§ **Dataset rows**
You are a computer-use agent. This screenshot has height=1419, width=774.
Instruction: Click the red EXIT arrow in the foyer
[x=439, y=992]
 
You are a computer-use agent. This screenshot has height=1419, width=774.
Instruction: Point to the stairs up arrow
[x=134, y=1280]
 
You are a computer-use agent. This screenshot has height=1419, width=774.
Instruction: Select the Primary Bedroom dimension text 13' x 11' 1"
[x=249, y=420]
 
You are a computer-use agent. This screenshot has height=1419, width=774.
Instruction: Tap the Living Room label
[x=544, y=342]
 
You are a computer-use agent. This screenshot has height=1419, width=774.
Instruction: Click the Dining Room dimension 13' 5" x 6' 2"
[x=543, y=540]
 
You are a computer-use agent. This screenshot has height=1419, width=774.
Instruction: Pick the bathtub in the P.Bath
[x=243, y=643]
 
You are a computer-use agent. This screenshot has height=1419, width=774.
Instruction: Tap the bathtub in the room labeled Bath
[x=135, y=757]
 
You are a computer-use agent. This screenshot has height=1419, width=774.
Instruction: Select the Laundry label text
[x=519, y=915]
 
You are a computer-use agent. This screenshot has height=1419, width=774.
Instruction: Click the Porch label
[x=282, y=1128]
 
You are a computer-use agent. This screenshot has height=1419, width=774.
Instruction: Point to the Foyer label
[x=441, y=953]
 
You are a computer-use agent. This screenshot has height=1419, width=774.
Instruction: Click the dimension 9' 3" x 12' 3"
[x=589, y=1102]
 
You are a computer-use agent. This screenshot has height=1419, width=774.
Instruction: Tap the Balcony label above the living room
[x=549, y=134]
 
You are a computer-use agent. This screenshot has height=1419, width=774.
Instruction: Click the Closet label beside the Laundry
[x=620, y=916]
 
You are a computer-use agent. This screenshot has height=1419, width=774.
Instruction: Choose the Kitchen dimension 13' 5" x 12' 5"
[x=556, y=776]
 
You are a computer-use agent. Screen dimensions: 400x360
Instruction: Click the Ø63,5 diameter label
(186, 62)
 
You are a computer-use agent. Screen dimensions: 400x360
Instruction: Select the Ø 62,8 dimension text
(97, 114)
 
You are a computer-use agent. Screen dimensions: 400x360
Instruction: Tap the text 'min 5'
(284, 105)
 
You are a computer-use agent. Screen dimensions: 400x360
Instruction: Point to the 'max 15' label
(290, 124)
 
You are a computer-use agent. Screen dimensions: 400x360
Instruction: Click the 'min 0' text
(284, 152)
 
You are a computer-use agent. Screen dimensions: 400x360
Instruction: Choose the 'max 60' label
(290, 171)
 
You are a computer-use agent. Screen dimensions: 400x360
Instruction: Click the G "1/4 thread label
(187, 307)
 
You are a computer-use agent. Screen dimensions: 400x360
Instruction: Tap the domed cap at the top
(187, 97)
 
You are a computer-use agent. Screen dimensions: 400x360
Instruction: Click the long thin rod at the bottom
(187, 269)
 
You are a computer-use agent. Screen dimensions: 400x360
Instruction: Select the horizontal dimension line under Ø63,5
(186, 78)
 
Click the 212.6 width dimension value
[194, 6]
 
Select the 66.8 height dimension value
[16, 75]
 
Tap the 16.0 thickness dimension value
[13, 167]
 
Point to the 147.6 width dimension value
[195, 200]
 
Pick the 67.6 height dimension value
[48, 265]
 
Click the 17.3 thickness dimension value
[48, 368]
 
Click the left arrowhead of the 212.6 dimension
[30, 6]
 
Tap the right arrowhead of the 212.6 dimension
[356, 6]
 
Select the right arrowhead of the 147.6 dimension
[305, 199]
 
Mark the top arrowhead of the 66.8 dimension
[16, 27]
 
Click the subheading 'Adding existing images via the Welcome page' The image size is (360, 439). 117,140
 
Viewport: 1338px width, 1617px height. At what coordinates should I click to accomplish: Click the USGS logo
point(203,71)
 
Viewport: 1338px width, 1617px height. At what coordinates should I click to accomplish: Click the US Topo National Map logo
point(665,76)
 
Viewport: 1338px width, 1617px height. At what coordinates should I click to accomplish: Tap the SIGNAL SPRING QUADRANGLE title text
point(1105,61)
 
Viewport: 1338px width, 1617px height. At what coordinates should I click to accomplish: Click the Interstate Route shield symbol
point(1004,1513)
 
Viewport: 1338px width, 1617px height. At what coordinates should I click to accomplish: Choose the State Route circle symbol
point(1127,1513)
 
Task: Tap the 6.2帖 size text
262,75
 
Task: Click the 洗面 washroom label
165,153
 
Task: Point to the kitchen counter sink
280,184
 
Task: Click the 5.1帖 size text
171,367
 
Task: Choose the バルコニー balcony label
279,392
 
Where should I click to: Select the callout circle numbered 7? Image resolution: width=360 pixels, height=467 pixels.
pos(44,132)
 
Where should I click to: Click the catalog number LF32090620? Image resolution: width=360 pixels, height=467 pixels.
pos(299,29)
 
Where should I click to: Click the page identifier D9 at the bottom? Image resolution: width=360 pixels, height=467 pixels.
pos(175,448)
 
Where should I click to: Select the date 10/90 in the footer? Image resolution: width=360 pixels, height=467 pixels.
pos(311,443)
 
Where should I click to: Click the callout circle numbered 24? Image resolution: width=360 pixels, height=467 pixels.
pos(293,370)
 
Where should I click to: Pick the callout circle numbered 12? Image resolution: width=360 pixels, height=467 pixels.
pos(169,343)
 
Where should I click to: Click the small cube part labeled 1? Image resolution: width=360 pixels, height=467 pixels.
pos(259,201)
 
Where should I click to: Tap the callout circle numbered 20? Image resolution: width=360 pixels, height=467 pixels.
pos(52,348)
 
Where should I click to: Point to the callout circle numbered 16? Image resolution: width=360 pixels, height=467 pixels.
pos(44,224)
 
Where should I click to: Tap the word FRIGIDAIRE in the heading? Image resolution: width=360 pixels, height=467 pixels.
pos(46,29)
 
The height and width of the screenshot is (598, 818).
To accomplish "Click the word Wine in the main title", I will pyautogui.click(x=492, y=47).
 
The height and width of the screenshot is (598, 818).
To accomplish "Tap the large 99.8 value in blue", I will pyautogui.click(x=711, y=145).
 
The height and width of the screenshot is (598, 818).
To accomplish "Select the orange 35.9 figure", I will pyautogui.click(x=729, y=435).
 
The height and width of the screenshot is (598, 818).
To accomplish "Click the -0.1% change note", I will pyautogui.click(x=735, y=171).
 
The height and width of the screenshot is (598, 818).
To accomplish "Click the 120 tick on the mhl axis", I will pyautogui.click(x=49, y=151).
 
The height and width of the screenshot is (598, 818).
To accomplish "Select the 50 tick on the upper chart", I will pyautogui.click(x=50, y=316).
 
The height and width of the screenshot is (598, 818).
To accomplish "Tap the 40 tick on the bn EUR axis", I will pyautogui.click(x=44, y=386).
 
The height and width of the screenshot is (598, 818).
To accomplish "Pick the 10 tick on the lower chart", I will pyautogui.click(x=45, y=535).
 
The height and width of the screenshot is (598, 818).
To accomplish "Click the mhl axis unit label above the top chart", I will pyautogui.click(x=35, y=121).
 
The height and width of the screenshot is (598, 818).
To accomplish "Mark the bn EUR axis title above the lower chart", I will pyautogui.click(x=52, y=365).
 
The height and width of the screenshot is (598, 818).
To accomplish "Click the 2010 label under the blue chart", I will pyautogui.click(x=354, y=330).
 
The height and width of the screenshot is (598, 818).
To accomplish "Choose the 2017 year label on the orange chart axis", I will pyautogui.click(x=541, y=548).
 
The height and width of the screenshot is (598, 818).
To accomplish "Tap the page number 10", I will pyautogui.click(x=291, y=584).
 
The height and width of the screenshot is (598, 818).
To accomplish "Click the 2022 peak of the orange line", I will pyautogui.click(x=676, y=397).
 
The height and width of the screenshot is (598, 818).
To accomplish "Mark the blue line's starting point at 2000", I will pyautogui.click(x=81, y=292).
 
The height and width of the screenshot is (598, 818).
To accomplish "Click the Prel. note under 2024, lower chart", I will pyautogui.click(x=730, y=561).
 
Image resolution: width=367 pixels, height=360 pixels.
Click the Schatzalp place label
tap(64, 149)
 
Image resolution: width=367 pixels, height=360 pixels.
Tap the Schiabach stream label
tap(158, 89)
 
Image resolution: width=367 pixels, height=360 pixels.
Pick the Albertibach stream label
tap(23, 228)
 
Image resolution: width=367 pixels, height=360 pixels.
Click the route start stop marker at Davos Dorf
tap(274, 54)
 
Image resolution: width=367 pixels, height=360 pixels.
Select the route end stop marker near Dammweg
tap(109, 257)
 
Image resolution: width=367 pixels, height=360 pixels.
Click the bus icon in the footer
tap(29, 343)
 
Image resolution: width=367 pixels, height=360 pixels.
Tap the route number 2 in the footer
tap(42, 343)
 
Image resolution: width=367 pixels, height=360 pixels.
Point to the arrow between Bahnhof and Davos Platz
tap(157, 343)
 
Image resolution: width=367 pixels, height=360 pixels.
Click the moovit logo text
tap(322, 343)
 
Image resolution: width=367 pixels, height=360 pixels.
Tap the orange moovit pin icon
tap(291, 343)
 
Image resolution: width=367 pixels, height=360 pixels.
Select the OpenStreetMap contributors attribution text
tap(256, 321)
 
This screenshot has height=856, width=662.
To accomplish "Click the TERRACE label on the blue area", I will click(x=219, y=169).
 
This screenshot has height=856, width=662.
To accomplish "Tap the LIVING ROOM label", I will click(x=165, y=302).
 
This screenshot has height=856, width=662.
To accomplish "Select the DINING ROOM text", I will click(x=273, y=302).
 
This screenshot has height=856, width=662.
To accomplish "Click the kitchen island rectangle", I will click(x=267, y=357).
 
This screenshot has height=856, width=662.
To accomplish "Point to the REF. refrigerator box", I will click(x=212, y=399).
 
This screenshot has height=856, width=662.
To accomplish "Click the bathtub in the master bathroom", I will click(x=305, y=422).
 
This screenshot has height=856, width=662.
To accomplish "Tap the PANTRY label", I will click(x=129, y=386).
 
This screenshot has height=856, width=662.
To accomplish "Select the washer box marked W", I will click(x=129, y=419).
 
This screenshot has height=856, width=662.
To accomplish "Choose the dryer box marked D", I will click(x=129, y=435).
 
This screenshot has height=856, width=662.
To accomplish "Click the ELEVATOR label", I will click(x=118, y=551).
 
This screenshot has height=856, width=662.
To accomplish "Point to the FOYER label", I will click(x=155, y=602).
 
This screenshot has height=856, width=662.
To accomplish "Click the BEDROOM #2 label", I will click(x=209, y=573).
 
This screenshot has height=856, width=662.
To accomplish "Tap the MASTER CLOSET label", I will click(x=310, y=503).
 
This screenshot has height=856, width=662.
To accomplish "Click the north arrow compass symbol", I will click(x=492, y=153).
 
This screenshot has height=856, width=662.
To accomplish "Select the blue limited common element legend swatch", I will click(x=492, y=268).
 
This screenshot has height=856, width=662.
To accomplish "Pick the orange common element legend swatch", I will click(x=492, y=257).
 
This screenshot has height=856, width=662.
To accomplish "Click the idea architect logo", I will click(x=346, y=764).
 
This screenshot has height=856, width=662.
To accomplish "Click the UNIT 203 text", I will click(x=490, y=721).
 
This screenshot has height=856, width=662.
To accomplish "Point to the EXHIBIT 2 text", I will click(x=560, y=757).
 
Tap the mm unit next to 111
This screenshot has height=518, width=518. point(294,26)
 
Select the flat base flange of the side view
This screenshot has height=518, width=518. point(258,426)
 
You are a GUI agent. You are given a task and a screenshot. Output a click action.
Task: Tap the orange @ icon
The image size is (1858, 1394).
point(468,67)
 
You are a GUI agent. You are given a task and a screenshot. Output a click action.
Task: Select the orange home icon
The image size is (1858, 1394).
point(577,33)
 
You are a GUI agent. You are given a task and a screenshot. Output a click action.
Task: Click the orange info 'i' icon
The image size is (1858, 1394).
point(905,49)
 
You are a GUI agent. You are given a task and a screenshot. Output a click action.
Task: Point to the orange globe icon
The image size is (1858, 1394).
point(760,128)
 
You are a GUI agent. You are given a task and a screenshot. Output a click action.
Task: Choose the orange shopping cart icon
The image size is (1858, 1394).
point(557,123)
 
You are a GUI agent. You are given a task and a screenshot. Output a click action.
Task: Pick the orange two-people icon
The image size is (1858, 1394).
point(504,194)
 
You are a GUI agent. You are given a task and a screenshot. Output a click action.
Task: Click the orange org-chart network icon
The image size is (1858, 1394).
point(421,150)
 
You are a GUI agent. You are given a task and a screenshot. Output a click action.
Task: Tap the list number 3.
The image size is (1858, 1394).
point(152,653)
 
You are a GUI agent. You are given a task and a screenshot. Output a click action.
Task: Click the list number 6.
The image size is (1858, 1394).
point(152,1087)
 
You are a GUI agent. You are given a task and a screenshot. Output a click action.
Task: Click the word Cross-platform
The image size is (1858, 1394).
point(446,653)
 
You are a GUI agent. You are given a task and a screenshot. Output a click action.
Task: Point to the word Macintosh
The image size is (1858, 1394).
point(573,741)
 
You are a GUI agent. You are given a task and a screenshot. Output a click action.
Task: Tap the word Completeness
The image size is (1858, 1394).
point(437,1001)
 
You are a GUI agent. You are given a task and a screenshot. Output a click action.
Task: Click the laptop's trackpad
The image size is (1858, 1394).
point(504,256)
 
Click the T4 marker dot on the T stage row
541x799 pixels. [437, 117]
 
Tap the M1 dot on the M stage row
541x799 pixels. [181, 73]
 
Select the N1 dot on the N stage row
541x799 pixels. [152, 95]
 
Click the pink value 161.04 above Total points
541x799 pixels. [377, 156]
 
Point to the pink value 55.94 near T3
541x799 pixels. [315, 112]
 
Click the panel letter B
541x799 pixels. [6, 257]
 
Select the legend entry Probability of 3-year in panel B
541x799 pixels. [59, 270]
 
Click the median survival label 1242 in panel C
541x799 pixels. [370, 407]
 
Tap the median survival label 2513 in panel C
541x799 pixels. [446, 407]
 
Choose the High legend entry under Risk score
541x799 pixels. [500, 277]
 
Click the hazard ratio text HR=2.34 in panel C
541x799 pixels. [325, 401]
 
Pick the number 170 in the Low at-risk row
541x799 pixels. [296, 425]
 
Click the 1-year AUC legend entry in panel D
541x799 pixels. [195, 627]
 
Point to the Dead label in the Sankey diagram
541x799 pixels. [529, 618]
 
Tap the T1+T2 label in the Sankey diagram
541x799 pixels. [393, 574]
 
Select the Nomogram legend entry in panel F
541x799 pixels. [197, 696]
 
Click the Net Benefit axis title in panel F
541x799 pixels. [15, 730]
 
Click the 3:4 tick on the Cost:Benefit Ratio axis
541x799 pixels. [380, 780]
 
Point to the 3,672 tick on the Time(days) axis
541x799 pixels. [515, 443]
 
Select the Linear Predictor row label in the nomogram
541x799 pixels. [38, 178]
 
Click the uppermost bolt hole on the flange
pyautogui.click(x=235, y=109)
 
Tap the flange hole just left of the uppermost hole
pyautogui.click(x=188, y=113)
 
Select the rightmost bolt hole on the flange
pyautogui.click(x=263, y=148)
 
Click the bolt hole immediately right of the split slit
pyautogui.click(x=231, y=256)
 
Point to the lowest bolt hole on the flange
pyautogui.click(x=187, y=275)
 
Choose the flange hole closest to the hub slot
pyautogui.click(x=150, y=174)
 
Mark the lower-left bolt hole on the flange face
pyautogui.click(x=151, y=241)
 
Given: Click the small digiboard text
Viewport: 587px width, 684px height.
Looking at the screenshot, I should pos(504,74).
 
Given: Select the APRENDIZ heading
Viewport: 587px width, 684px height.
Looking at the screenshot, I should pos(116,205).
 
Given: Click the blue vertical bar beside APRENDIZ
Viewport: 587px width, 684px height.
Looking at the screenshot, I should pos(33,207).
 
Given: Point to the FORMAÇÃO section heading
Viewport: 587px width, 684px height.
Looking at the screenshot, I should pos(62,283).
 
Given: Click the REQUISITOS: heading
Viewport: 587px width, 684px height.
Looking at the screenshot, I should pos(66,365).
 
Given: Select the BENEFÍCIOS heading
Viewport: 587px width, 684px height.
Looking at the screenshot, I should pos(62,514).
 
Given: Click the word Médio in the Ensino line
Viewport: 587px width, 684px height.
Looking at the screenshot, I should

§ **Directions**
Pick out every line in the items above that contains the string "callout", matching case exactly, and copy each of those lines.

§ **The answer**
Where should I click to: Select the callout circle numbered 7? Image resolution: width=360 pixels, height=467 pixels.
Where should I click to: Click the callout circle numbered 24? Image resolution: width=360 pixels, height=467 pixels.
Where should I click to: Pick the callout circle numbered 12? Image resolution: width=360 pixels, height=467 pixels.
Where should I click to: Tap the callout circle numbered 20? Image resolution: width=360 pixels, height=467 pixels.
Where should I click to: Point to the callout circle numbered 16? Image resolution: width=360 pixels, height=467 pixels.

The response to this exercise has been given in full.